Plan ograniczenia prędkości ogłosiła p. Elżbieta van den Brandt, minister ds. mobilności w rządzie regionu Brukseli. Minister chce, aby stolica Belgii stała się strefą, w której od 2021 r. samochody będą mogły poruszać się z maksymalną prędkością 30 km/h z wyjątkiem głównych dróg, na których obowiązywałoby ograniczenie prędkości do 50 km/h. Plan ma być odpowiedzią na dużą liczbę wypadków na drogach w Brukseli, a w szczególności takich, w których poszkodowani są rowerzyści.
Źródło: bankier.pl
Może do 28,7 km/h. To bardziej “naukowa” liczba, sugerująca, że została w jakiś “mądry” sposób obliczona.
🙂
A to tylko samochodów ma dotyczyć? rowery będą mogły popylać powyżej 30?

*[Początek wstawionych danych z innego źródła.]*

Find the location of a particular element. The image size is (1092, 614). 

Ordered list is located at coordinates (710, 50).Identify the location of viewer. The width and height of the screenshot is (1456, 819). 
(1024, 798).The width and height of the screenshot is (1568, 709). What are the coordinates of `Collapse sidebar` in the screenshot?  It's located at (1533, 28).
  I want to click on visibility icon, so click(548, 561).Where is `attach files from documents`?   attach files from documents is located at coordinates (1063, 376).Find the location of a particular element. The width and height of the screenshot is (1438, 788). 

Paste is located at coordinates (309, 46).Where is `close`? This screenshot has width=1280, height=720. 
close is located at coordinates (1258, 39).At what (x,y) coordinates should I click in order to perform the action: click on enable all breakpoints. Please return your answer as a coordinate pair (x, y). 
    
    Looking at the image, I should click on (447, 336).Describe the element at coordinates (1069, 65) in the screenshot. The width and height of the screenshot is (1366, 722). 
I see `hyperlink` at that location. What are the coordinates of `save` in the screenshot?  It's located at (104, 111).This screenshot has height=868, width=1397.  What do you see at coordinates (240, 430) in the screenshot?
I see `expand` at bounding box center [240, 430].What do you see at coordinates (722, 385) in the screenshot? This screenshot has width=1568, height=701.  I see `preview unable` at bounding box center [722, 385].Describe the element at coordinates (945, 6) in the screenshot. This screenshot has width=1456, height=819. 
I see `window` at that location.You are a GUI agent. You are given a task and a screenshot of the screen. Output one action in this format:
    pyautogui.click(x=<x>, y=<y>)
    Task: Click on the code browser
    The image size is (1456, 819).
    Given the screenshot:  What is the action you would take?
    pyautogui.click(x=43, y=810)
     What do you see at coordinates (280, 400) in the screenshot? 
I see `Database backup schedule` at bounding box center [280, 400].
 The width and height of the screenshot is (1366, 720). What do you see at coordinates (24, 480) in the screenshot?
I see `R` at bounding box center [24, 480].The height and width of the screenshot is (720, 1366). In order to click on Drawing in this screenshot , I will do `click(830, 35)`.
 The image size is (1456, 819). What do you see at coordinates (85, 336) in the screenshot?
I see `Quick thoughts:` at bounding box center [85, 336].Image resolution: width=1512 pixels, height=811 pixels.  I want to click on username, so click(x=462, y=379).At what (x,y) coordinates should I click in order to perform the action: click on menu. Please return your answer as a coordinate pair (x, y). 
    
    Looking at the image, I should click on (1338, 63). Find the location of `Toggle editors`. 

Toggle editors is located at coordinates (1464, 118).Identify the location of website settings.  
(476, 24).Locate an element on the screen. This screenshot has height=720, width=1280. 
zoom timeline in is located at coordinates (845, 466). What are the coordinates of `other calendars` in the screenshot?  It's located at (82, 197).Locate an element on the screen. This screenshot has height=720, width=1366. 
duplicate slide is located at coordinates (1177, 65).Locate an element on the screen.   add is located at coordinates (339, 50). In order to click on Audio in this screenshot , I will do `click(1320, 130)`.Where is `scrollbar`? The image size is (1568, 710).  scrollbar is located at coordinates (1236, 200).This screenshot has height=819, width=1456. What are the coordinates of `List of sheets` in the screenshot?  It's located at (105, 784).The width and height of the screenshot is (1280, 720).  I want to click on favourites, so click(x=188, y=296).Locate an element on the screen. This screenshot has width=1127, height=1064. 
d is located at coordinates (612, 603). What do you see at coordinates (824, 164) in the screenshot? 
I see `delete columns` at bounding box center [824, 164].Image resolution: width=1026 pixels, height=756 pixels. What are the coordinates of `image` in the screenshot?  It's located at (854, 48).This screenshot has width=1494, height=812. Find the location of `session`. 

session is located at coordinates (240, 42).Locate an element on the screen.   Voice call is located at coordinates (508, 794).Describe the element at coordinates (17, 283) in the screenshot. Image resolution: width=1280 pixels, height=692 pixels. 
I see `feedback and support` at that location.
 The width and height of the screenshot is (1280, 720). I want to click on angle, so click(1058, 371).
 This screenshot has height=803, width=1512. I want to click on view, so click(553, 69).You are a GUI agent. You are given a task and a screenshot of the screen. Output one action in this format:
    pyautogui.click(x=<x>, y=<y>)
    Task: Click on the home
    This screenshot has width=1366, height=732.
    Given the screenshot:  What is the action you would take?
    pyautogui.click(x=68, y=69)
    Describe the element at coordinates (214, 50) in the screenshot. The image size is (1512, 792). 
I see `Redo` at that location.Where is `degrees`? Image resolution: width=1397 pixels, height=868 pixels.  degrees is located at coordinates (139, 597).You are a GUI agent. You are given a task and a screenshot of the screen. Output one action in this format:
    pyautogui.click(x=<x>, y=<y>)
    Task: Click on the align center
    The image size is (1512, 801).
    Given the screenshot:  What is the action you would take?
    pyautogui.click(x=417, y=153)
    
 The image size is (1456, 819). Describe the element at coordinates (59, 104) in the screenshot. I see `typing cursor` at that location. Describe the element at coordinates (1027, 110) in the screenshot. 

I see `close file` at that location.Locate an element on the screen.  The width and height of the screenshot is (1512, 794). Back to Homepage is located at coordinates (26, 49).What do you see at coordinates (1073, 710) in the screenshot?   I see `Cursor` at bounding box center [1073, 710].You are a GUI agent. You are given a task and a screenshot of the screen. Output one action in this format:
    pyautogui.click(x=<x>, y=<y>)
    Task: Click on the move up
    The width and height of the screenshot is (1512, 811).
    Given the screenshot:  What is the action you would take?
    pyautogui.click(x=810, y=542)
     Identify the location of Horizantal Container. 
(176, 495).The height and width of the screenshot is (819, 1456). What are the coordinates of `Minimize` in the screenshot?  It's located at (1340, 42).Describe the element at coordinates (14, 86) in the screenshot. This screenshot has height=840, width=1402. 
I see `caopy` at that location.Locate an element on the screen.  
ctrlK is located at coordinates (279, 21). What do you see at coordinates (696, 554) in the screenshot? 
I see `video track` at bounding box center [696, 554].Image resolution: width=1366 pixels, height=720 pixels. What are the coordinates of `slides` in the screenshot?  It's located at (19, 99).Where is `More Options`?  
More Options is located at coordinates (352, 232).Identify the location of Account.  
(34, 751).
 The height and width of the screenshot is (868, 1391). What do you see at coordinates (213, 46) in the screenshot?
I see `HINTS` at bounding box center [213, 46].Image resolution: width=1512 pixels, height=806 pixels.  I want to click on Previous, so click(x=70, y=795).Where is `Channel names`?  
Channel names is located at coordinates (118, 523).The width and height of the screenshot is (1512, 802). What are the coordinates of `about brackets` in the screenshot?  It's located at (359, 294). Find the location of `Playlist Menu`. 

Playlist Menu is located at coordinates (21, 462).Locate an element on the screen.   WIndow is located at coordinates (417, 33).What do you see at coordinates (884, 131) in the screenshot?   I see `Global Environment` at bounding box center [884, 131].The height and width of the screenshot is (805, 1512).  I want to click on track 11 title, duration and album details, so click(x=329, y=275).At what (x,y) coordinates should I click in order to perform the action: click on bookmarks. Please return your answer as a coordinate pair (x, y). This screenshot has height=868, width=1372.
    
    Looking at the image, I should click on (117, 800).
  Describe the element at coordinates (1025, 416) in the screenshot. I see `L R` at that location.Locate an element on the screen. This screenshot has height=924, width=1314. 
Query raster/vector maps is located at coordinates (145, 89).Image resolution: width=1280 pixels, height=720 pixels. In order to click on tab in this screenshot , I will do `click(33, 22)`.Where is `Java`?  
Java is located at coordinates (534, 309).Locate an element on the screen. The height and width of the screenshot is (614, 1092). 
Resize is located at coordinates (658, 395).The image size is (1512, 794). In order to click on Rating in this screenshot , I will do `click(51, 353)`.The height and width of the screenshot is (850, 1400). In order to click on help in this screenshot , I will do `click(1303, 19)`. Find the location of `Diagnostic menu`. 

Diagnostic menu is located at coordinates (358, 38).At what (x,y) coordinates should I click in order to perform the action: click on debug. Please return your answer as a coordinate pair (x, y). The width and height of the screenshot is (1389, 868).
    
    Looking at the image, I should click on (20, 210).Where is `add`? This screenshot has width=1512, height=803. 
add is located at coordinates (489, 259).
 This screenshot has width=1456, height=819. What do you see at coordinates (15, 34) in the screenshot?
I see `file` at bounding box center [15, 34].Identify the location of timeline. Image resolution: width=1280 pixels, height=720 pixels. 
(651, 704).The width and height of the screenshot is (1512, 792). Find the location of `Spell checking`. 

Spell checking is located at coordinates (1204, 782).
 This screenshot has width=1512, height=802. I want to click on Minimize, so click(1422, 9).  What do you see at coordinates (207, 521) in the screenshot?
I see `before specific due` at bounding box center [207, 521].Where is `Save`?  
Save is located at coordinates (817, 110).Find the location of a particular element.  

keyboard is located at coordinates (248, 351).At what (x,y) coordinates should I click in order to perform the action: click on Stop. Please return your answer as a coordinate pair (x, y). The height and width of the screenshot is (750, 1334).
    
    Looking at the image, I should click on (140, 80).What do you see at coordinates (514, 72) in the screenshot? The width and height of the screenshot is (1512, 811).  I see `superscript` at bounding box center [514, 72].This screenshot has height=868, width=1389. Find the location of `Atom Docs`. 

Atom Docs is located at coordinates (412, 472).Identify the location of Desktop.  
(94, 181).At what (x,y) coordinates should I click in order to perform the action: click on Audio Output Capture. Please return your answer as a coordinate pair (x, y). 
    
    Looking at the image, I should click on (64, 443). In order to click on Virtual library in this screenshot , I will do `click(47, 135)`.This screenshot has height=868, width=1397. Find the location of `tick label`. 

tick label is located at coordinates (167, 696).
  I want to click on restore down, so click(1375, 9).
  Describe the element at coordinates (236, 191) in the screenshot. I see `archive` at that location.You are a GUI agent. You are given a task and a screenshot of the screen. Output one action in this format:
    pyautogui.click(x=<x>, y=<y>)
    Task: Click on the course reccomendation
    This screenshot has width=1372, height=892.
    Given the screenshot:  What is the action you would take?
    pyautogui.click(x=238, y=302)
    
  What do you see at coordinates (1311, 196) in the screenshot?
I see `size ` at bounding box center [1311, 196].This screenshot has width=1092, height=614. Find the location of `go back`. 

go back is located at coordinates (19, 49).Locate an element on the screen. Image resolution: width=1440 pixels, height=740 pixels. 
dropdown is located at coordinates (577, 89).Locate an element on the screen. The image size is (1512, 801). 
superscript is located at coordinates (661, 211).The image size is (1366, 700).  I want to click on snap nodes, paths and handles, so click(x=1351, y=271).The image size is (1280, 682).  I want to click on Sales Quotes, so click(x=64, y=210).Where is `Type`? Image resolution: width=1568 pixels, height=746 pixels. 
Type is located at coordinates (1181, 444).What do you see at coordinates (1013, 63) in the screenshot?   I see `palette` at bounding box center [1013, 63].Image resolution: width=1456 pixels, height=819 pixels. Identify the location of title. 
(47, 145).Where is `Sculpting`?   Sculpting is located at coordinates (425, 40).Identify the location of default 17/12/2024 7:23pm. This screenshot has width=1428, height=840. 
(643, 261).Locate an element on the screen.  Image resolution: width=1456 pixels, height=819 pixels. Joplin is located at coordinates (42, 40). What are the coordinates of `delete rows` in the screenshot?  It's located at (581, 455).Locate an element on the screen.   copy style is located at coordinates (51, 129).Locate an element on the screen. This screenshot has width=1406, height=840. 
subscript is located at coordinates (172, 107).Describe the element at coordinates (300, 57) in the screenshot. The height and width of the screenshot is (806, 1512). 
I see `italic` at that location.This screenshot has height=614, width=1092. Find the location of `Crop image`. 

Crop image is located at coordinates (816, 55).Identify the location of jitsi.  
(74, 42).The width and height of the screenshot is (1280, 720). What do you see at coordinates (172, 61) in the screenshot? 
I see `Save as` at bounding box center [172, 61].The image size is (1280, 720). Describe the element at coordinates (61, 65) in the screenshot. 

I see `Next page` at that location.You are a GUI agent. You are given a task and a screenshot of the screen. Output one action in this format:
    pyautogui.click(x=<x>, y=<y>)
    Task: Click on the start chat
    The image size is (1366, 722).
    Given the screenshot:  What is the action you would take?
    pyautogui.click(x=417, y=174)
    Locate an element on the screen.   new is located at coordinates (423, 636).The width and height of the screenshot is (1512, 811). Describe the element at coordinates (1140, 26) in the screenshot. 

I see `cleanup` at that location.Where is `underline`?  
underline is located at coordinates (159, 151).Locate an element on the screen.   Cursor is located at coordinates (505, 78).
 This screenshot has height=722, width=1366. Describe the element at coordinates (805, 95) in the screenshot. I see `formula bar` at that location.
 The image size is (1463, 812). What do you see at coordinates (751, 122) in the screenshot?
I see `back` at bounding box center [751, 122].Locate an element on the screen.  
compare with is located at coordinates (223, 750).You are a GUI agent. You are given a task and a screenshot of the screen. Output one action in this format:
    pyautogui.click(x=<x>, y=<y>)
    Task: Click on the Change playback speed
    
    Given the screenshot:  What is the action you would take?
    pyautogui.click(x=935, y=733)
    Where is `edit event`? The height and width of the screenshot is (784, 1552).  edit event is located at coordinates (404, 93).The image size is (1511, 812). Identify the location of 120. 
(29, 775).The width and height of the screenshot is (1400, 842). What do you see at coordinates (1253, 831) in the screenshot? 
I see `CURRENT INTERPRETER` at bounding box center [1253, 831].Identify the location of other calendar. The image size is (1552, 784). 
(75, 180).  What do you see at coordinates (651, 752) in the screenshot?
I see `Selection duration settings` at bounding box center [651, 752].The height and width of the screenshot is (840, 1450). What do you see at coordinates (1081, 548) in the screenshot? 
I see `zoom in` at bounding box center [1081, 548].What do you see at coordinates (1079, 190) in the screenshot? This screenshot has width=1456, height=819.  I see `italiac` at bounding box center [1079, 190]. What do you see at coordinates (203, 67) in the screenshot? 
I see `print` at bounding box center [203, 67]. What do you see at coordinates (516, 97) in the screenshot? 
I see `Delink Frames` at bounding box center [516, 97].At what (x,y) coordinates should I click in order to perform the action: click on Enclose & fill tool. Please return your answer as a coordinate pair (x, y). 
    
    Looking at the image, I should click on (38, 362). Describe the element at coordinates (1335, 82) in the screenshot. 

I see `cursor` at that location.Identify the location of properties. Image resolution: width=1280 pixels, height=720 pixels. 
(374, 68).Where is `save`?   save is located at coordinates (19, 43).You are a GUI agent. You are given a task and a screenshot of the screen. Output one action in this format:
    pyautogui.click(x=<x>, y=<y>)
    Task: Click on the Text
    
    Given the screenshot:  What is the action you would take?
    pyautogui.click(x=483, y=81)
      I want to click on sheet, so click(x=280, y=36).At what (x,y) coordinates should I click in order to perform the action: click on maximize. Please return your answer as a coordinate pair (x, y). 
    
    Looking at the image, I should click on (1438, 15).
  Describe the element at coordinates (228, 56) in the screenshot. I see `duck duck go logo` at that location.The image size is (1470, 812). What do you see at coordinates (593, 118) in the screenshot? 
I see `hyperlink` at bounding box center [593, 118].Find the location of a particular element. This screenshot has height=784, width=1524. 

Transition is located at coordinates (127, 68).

To w Brukseli są jakieś wypadki drogowe?? A ja myślałem, że to tylko w Polsce kierowcy zabijają przechodniów. A tak na marginesie: ta baba mogła by wydać dyrektywę unijną całkowicie zabraniającą jeżdżenia samochodami po mieście. A tak okazała litość! Można jeszcze jeździć.
Dlaczego stosować półśrodki? Bruksela powinna problem rozwiązać ostatecznie na wzór XIX Anglii – człowiek z czerwoną flagą idący przed każdym samochodem. Komu to szkodziło?
Wypieprzyć rowerzystów i po problemie, a tę durną babę do pudła, albo do zamiatania ulic i kopania rowów w ramach reedukacji.